Justiça condena HSS a encerrar plantões médicos com dupla remuneração

Justiça condena HSS a encerrar plantões médicos com dupla remuneração

O MPMG (Ministério Público de Minas Gerais), através de uma Ação Civil Pública protocolada em abril de 2023, conseguiu parecer favorável à decisão judicial que condena a Casa de Caridade de Viçosa, mantenedora do Hospital São Sebastião (HSS), a encerrar prática de plantões médicos simultâneos duplamente remunerados. Segundo o MPMG, os profissionais acumulavam duas vagas de plantonista distintas no mesmo horário, recebendo por ambas. Conforme as investigações do MP, os médicos envolvidos obtiveram vantagens financeiras diretas com a prática irregular. Um dos profissionais chegou a receber cerca de R$ 10 mil por semana, totalizando mais de R$ 40 mil por mês somente com plantões.

Em decisão proferida, nesta segunda-feira, 23, a juíza Daniele Viana da Silva Vieira Lopes determina o fim de sequências de plantões acima de 24 horas, o que, de acordo com o Ministério Público, também gerava remunerações abusivas e queda na qualidade do atendimento. A magistrada também determina que a instituição tome providências para o ressarcimento dos valores indevidamente pagos a médicos que acumulavam estes plantões de forma irregular. 

INVESTIGAÇÕES

A Ação Civil Pública teve origem durante um processo administrativo instaurado para fiscalizar a gestão dos plantões na Pediatria e na UTI Neonatal do hospital. De acordo com o Ministério Público, a gestão da instituição da época não apenas permitiu, como também remunerava plantões simultâneos com recursos públicos do Sistema Único de Saúde (SUS). Conforme as investigações, é impossível um único médico se responsabilizar por pacientes em situação sensível em duas alas diferentes ao mesmo tempo.
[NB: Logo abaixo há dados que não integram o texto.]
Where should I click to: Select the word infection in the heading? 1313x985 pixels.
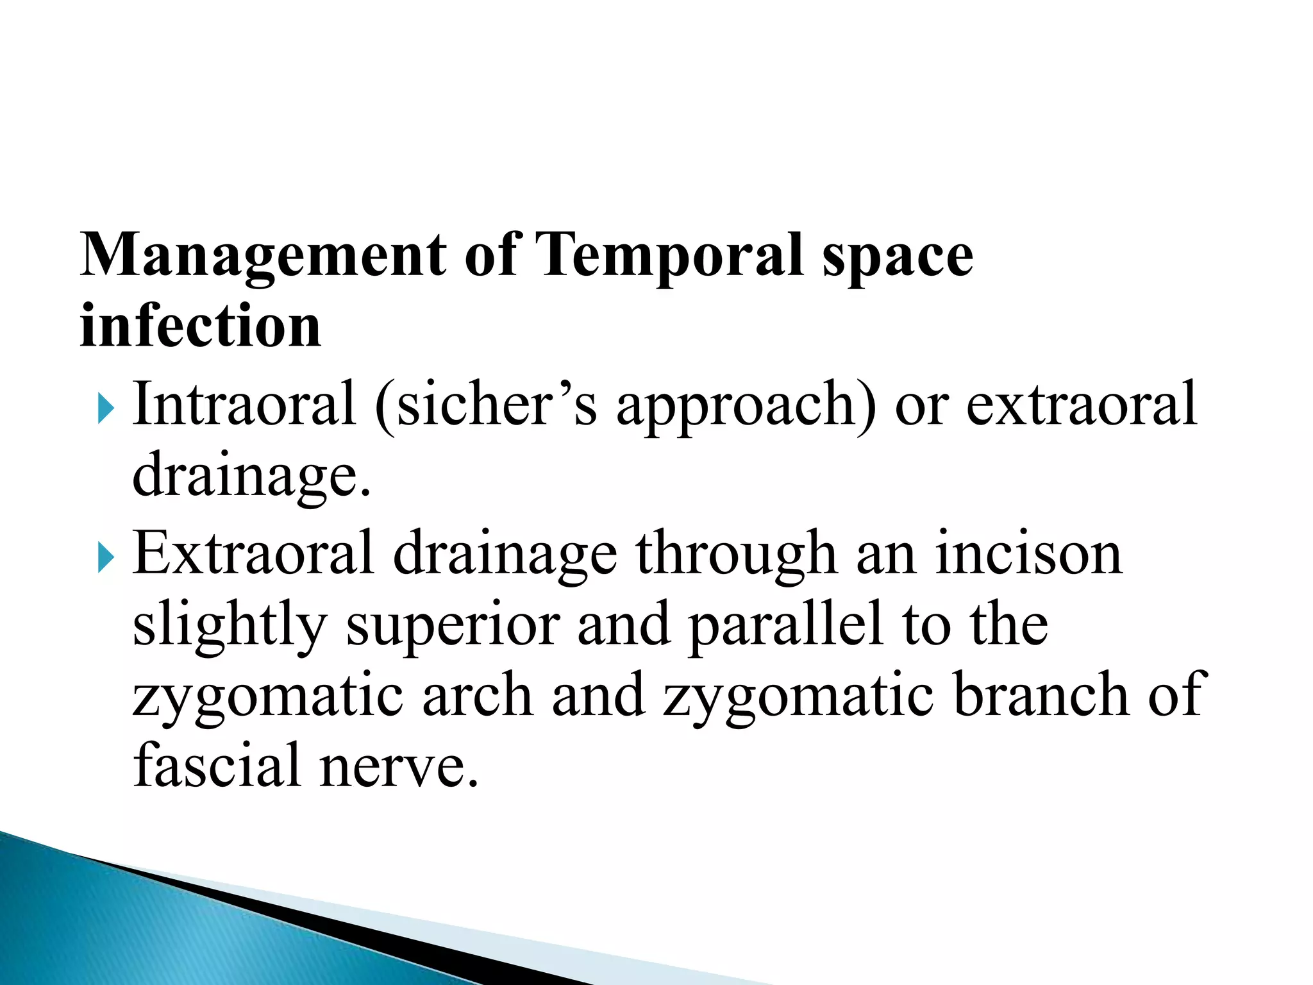point(200,327)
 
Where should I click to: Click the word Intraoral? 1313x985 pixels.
point(244,404)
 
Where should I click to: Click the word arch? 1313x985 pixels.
point(477,696)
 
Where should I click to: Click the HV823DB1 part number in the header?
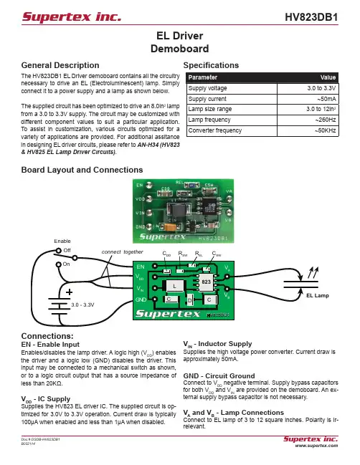click(311, 17)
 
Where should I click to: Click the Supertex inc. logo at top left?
click(72, 16)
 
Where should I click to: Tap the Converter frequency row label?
click(215, 130)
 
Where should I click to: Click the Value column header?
click(328, 77)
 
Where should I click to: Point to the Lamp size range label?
click(210, 109)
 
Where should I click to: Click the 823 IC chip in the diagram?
click(206, 282)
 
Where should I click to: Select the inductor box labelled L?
click(174, 286)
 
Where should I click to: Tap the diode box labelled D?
click(190, 300)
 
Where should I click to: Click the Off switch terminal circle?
click(59, 251)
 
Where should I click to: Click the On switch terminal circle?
click(59, 264)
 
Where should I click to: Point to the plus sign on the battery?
click(69, 292)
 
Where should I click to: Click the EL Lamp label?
click(318, 295)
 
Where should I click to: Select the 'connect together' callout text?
click(123, 251)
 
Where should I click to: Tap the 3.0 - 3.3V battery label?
click(82, 305)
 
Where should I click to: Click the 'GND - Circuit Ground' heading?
click(219, 375)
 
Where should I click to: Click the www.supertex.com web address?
click(316, 446)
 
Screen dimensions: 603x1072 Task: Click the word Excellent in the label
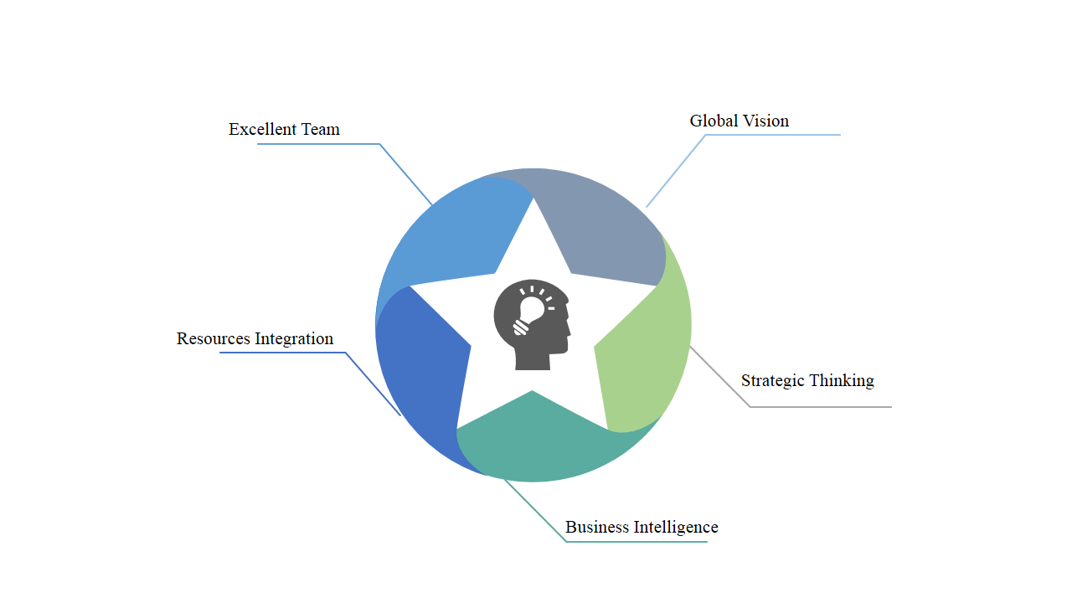coord(261,129)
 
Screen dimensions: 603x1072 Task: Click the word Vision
coord(765,121)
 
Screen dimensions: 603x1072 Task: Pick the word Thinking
coord(842,380)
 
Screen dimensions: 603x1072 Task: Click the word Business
coord(597,527)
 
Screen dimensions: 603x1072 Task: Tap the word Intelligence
coord(676,527)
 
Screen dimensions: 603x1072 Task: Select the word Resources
coord(214,338)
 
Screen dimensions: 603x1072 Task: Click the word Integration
coord(294,338)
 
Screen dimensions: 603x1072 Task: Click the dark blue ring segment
coord(419,360)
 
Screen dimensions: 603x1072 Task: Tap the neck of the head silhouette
coord(533,358)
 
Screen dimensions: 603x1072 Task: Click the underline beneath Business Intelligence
coord(636,542)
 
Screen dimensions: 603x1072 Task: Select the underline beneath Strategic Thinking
coord(821,407)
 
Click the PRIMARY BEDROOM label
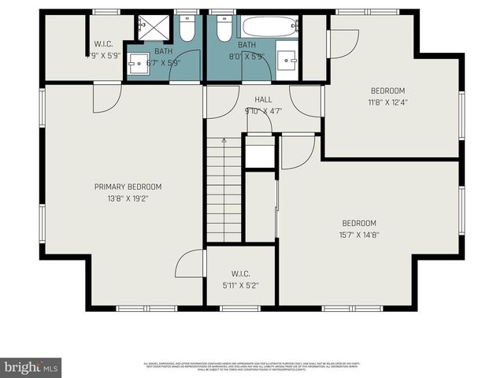tap(128, 187)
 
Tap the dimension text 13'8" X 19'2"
tap(128, 198)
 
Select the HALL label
tap(263, 100)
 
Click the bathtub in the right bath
tap(270, 27)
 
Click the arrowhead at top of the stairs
tap(224, 140)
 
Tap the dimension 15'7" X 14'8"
tap(358, 235)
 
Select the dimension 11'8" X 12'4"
tap(387, 102)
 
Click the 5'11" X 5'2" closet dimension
tap(240, 285)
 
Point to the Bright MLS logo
tap(31, 367)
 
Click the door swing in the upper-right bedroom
tap(343, 44)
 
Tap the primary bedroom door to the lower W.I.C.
tap(190, 264)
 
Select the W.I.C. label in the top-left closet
tap(104, 44)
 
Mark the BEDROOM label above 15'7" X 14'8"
tap(358, 223)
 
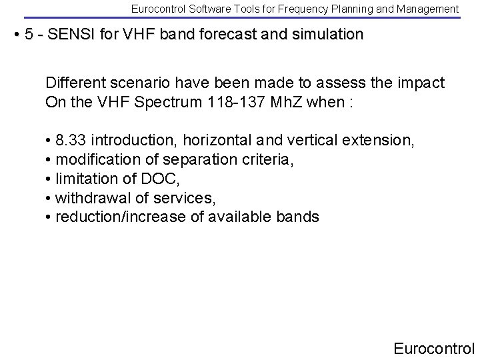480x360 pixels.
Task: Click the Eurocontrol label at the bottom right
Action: point(434,348)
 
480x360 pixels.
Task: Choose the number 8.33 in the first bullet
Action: point(71,141)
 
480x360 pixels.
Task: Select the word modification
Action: point(95,160)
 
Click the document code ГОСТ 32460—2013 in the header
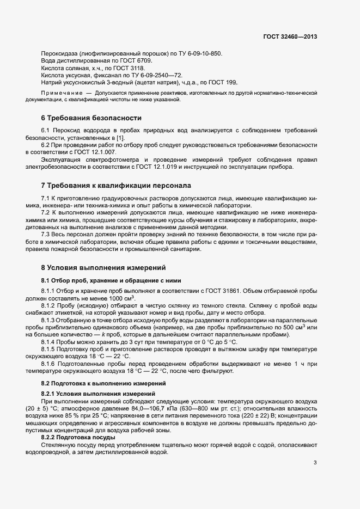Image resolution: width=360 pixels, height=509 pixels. coord(289,37)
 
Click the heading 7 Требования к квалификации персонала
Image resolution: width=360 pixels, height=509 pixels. coord(116,185)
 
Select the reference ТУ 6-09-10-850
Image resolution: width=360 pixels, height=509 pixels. coord(198,53)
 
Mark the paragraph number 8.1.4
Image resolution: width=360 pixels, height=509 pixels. coord(50,341)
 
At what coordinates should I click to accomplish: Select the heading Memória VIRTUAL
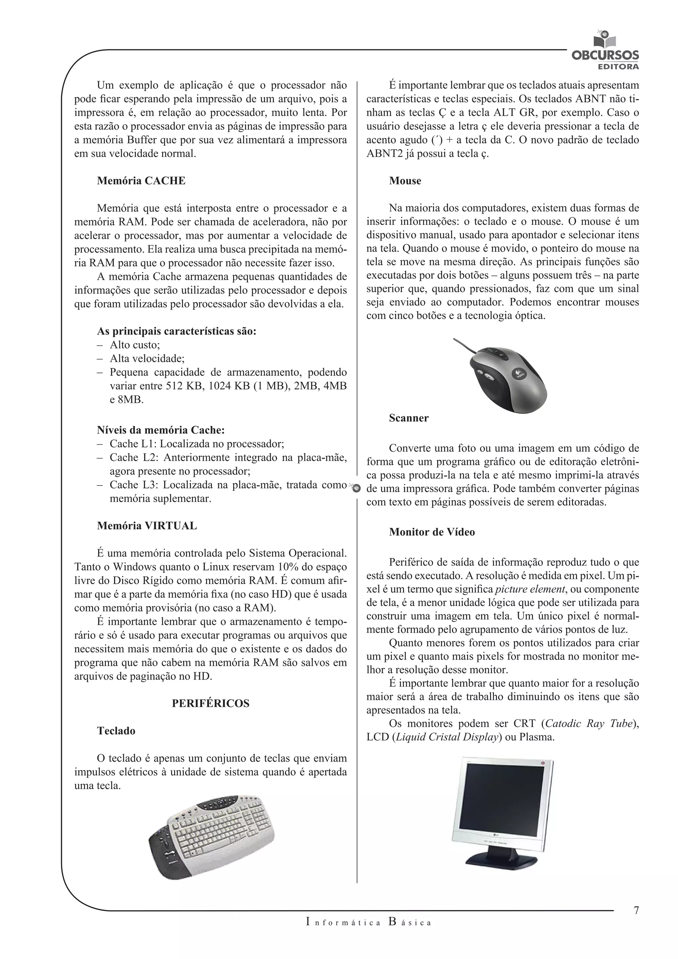point(147,526)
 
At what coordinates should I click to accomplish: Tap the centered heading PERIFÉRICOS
point(211,703)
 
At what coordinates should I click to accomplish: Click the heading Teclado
point(116,731)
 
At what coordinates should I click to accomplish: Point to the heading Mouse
point(405,181)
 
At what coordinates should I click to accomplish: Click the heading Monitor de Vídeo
point(432,532)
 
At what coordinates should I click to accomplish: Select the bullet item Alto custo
point(134,345)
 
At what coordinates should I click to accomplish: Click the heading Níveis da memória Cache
point(161,430)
Elas revelaram, ainda, que ocorreram casos onde o mesmo médico atuou por até 96 horas ininterruptas, fora dos regulamentos da profissão e da eficiência do atendimento.

Com base nessas informações, foi confirmada a conivência da Casa de Caridade, que, de acordo com o MP, ciente das irregularidades, demorou a agir mesmo quando demandada pelo próprio órgão ministerial.

A Justiça considerou como provas os relatórios de fiscalização do Conselho Regional de Medicina de Minas Gerais, as escalas de plantão, documentos administrativos e depoimentos colhidos pelo MPMG.

O QUE DIZ A ATUAL GESTÃO DO HSS

De acordo com a direção administrativa do Hospital São Sebastião (HSS), trata-se de um processo judicial antigo, oriundo de uma Ação Civil Pública do MPMG (Ministério Público de Minas Gerais). A atual gestão do hospital teve ciência do seu conteúdo por ocasião dos trabalhos iniciados na casa no ano passado, quando foi identificada que a prática era uma alternativa que a gestão anterior dispunha pela falta de profissionais neonatologistas e pediatras à época. Mesmo notificados pelo Ministério Público, a direção anterior do HSS não tomou as medidas necessárias para a regularização da situação. A liminar a respeito do assunto saiu em 2023, inclusive com o afastamento do gestor da época, mas somente agora houve, de fato, a condenação.

Ressalta a atual gestão do Hospital São Sebastião, que essa prática não é executada atualmente, uma vez que o HSS possui profissionais de plantão e que as escalas são encaminhadas regularmente ao CRM (Conselho Regional de Medicina).